On Thu, Aug 9, 2012 at 4:44 PM, Dmitriy Lyubimov <dl...@gmail.com> wrote:
> On Thu, Aug 9, 2012 at 4:34 PM, Pat Ferrel <pa...@gmail.com> wrote:
>> Quoth Grant Ingersoll:
>>> To put this in bin/mahout speak, this would look like, munging some names and taking liberties with the actual argument to be passed in:
>>>
>>> bin/mahout svd (original -> svdOut)
>>> bin/mahout cleansvd ...
>>> bin/mahout transpose svdOut -> svdT
>>> bin/mahout transpose original -> originalT
>>> bin/mahout matrixmult originalT svdT -> newMatrix
>>> bin/mahout kmeans newMatrix
>>
>> I'm trying to create a test case from testKmeansDSVD2 to use SSVDSolver. Does SSVD require the EigenVerificationJob to clean the eigen vectors?
>
> No
>
>> if so where does SSVD put the equivalent of DistributedLanczosSolver.RAW_EIGENVECTORS? Seems like they should be in V* but SSVD creates V so should I transpose V* then run it through the EigenVerificationJob?
> no
>
> SSVD is SVD, meaning it produces U and V with no further need to clean that
>
>> I get errors when I do so trying to figure out if I'm on the wrong track.

Re: SSVD for dimensional reduction + Kmeans

Posted by Dmitriy Lyubimov <dl...@gmail.com>.
On Thu, Aug 9, 2012 at 4:34 PM, Pat Ferrel <pa...@gmail.com> wrote:
> Quoth Grant Ingersoll:
>> To put this in bin/mahout speak, this would look like, munging some names and taking liberties with the actual argument to be passed in:
>>
>> bin/mahout svd (original -> svdOut)
>> bin/mahout cleansvd ...
>> bin/mahout transpose svdOut -> svdT
>> bin/mahout transpose original -> originalT
>> bin/mahout matrixmult originalT svdT -> newMatrix
>> bin/mahout kmeans newMatrix
>
> I'm trying to create a test case from testKmeansDSVD2 to use SSVDSolver.
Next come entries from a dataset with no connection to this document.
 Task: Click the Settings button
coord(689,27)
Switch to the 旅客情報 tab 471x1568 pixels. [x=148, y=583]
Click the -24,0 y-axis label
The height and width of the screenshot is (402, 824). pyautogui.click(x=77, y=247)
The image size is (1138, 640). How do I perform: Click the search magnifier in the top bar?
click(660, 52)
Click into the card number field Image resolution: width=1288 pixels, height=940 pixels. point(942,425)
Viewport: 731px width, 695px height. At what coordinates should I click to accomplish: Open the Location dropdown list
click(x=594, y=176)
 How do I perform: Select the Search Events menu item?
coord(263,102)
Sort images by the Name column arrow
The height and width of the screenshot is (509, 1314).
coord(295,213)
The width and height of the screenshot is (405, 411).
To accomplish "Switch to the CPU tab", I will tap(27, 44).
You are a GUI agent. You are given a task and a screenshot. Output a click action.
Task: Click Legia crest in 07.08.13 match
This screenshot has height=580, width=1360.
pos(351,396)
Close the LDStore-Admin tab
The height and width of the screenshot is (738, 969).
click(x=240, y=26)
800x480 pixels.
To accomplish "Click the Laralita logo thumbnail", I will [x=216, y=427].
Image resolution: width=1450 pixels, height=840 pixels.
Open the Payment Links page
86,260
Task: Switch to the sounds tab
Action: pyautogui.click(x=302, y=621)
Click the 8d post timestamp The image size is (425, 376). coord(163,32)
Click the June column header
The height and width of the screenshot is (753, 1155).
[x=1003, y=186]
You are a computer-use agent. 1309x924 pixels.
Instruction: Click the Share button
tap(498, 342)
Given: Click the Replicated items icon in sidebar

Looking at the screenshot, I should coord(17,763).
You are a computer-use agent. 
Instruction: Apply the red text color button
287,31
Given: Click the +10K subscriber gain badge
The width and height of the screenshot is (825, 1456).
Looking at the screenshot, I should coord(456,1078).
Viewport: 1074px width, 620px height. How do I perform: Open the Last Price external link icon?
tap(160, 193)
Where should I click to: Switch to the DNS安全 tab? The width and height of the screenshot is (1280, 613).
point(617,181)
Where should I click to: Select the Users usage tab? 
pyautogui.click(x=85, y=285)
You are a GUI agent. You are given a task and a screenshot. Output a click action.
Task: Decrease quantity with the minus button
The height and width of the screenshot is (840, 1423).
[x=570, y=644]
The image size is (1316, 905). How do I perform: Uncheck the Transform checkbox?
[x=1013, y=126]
Does SSVD require the EigenVerificationJob to clean the eigen vectors?

No

> if so where does SSVD put the equivalent of DistributedLanczosSolver.RAW_EIGENVECTORS? Seems like they should be in V* but SSVD creates V so should I transpose V* then run it through the EigenVerificationJob?
no

SSVD is SVD, meaning it produces U and V with no further need to clean that

> I get errors when I do so trying to figure out if I'm on the wrong track.